1. Diesel/lubricating fluids: While Petrol is a solvent, Diesel is a lubricant. Diesel is not as vulnerable to sublimation as Petrol, therefore, stays on tarmac for a longer duration.
2. Aquaplaning: Film of water that forms between Tires and tarmac.
3. Black Ice: Transparent, invisible layer of ice that forms on the road in sub-zero temperatures.

ABS/EBD/Traction Control/Brembo brakes et cetera all combined, although helpful, do not guarantee full proofing of the vehicle control, on the other hand, distance between corresponding vehicles/curb determines the outcome.

Also in my opinion,
1. Steering away from such a trouble is better than trying to slow down by braking.
2. Staying in the right gear helps in countering the momentum more than friction braking.
3. A vehicle that has turned into sled, can be brought back into control by aggressive steering and throttle maneuvers, brakes should be used, sparingly at best.
4. Front wheel/All wheel drives are better equipped than Rear wheel drives to tackle such conditions.
5. Steering while braking only helps in a vehicle installed with ABS. A locked tire, if steered, may jeopardize the vehicle control.
6. Tire pressure determines the surface area in contact with tarmac and subsequently traction(inversely proportional).
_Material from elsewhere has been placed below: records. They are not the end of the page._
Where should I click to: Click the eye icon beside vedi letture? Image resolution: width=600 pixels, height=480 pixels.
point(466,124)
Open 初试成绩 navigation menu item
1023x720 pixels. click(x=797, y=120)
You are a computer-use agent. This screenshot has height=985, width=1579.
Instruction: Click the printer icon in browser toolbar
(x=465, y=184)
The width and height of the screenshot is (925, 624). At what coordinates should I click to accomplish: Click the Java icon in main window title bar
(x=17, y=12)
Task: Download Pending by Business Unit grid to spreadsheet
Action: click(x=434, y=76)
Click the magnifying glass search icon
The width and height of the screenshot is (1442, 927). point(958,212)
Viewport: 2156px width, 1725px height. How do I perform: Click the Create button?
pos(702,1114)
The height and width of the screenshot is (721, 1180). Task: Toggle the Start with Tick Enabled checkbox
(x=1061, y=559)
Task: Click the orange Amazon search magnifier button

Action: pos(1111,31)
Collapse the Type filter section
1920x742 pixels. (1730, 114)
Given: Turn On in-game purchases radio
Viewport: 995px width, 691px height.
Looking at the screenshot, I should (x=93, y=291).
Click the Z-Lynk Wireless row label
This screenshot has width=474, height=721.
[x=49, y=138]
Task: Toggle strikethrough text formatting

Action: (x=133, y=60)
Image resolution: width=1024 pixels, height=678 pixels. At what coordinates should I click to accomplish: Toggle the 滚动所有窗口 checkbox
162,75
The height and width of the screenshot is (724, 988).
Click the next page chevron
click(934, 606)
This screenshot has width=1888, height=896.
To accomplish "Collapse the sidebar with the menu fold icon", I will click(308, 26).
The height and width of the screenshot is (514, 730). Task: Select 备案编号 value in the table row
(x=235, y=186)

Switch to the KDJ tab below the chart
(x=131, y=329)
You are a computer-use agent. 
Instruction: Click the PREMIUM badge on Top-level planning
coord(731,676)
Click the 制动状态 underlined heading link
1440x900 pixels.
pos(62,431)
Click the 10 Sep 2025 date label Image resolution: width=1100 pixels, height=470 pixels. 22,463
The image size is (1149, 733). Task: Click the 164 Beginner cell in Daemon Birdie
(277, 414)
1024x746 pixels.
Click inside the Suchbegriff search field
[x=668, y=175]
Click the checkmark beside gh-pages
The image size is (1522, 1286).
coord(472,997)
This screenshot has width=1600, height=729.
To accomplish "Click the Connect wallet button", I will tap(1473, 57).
There is a sense of understanding of the grip levels of a vehicle that only develop with experience. A vehicle traveling at a high speed suddenly approaches undulations(example: gravel stretch), the experienced driver stays conscious of the changed grip levels and uses controls wisely and patiently to slow/steer the vehicle. An inexperienced driver, recalls his standard braking distance while on a smooth tarmac and applies the same, turning the vehicle into sled.

Snow in Vancouver causes a lot more accidents than snow in Toronto, Vancouver populace not being used to snowing.